5.3.4 [expr.new] of the C++11 Feb draft gives the example:

new(2,f) T[5] results in a call of operator new[](sizeof(T)*5+y,2,f).

Here, x and y are non-negative unspecified values representing array allocation overhead; the result of the new-expression will be offset by this amount from the value returned by operator new[]. This overhead may be applied in all array new-expressions, including those referencing the library function operator new[](std::size_t, void*) and other placement allocation functions. The amount of overhead may vary from one invocation of new to another. —end example ]
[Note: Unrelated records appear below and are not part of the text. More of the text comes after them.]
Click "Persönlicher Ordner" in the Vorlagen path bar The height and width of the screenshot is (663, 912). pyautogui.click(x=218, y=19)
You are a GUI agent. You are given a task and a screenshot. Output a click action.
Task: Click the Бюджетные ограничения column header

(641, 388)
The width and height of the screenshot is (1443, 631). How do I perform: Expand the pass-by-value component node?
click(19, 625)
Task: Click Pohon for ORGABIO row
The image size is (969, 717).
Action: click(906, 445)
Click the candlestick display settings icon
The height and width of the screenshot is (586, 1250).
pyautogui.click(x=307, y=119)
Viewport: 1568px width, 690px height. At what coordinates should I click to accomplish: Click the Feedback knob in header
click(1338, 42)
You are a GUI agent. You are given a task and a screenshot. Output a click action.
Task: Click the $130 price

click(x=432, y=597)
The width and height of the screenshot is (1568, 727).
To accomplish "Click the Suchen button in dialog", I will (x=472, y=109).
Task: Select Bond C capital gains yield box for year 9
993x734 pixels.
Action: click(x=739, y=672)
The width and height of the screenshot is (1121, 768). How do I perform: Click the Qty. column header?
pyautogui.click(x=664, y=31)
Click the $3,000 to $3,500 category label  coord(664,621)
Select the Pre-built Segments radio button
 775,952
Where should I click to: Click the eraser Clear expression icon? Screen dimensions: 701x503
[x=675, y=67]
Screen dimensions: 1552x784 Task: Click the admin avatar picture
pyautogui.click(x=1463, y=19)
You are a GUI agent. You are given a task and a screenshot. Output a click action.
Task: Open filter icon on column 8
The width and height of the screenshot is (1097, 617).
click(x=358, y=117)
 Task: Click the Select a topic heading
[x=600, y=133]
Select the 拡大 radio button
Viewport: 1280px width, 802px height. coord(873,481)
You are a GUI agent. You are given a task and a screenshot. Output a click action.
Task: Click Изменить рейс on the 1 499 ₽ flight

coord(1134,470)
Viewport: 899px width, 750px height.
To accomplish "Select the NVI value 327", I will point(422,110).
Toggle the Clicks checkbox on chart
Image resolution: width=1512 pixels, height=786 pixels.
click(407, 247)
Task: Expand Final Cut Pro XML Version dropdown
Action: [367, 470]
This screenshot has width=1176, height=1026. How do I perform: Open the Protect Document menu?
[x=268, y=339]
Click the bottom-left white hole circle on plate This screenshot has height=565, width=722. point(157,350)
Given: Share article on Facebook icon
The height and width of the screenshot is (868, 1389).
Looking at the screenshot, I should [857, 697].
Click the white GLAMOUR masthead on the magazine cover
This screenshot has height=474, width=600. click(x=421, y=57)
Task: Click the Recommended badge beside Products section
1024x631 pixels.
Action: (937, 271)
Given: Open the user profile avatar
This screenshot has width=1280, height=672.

Now take the following example code:

void* buffer = malloc(sizeof(std::string) * 10);
std::string* p = ::new (buffer) std::string[10];

According to the above quote, the second line new (buffer) std::string[10] will internally call operator new[](sizeof(std::string) * 10 + y, buffer) (before constructing the individual std::string objects). The problem is that if y > 0, the pre-allocated buffer will be too small!

So how do I know how much memory to pre-allocate when using array placement-new?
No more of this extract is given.